Richard Dadd (1817–1886), Come unto These Yellow Sands (1842), oil on canvas, 55.3 × 77.5 cm, Private collection. Wikimedia Commons.

In just three weeks, on 1 August, it will be exactly two centuries since the birth of the most innovative and imaginative British painter after William Blake: Richard Dadd (1817-1886). If you know his work at all, chances are that you have only seen one of his paintings, his famous Fairy Feller’s Master-Stroke in the Tate Gallery.

In this series I am going to look more thoroughly at his paintings, and his life – most of which was spent in secure asylums, after he had murdered his father.

Dadd’s work, and his murder, were greatly celebrated at the time. He was steadily forgotten, and it wasn’t until the late 1960s that interest in his art was rekindled. This culminated in a major exhibition at the Tate Gallery in 1974, and books by Patricia Allderidge cataloguing his known work. Since then, interest has dwindled again. I have been unable to identify any exhibition timed to celebrate his bicentenary.

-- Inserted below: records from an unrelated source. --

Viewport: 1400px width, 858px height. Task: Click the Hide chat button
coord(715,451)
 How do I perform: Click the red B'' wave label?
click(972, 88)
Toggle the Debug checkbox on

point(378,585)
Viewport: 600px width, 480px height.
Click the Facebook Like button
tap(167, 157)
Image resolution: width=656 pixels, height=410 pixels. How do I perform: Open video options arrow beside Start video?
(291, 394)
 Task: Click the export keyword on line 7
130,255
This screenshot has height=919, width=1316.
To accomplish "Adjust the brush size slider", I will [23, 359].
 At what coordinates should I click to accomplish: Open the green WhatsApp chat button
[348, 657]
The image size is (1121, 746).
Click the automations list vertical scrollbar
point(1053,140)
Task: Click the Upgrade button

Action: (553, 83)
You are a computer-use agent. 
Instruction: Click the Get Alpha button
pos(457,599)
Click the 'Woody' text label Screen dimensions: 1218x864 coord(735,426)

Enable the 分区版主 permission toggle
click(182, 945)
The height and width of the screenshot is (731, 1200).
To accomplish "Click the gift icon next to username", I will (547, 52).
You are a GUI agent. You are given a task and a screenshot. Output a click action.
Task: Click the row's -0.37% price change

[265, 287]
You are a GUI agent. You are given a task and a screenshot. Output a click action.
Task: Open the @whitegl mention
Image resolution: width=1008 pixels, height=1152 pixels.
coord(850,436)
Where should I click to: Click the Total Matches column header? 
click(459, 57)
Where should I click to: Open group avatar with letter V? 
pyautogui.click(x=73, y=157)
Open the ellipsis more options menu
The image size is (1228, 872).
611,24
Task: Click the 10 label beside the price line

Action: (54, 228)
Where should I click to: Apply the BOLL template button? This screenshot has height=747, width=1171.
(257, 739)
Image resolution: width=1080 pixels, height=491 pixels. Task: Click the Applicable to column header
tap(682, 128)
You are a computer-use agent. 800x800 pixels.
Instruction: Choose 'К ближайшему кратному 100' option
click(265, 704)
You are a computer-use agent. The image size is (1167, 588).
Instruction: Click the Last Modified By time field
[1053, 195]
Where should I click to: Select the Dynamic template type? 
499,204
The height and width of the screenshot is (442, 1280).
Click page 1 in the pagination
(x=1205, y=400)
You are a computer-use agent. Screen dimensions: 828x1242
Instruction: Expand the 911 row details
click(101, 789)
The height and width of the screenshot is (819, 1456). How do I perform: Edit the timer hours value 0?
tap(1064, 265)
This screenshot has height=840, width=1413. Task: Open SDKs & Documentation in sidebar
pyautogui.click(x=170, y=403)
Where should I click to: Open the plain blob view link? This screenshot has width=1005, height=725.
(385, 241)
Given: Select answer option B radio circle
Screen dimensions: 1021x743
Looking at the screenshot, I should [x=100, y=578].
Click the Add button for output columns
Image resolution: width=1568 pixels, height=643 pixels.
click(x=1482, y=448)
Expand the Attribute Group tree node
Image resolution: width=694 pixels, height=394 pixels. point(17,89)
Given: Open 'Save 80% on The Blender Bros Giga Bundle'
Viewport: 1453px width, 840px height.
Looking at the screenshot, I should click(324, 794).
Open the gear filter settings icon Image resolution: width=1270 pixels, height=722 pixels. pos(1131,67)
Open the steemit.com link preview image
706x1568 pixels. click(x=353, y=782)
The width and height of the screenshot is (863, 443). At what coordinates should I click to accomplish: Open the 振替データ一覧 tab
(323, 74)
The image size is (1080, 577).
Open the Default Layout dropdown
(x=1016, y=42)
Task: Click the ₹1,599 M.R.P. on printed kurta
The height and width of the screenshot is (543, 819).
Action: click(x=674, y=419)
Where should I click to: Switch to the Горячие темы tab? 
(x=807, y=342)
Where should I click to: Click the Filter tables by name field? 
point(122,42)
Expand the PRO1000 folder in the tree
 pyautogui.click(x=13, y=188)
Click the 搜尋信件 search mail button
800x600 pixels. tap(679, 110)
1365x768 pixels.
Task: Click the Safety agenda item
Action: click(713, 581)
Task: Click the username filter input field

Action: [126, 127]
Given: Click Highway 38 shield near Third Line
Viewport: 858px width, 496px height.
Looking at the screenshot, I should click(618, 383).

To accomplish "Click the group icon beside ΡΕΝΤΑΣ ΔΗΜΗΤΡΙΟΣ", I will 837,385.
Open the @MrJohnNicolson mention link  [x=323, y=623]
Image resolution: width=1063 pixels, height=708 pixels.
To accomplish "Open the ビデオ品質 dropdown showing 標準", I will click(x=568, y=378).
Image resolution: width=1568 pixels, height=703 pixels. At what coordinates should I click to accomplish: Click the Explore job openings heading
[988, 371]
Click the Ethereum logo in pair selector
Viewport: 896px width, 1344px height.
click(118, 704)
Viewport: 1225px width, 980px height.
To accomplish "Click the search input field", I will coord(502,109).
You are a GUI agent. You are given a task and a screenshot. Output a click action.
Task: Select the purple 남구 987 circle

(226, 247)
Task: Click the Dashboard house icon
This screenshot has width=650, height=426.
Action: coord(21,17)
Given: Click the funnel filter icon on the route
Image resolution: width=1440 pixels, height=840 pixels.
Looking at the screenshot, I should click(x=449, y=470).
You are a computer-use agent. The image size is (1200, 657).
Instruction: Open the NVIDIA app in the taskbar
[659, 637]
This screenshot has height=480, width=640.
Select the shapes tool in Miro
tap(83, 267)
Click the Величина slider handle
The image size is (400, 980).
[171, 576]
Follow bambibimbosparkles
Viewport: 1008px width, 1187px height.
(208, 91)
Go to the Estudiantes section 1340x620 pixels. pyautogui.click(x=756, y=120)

Richard Dadd was born in Chatham, Kent, England, at a time when it was a major Royal Naval Dockyard. He showed an aptitude for drawing when he was at school locally, so at the age of 20 was admitted to the Royal Academy Schools in London. In that same year (1837), Dadd exhibited for the first time with the Society of British Artists, which became his main platform for selling his work.

He exhibited at the Royal Academy for the first time in 1839, and the following year was awarded the Schools’ medal for life drawing. This set him on the road to becoming an important and popular painter and illustrator.

Together with William Powell Frith, Augustus Egg, and others, Dadd founded (and led) a group known as The Clique in the late 1830s. At the time, Dadd was generally thought to be the leading painter of the group, although it was Frith who went on to become best-known both then and today.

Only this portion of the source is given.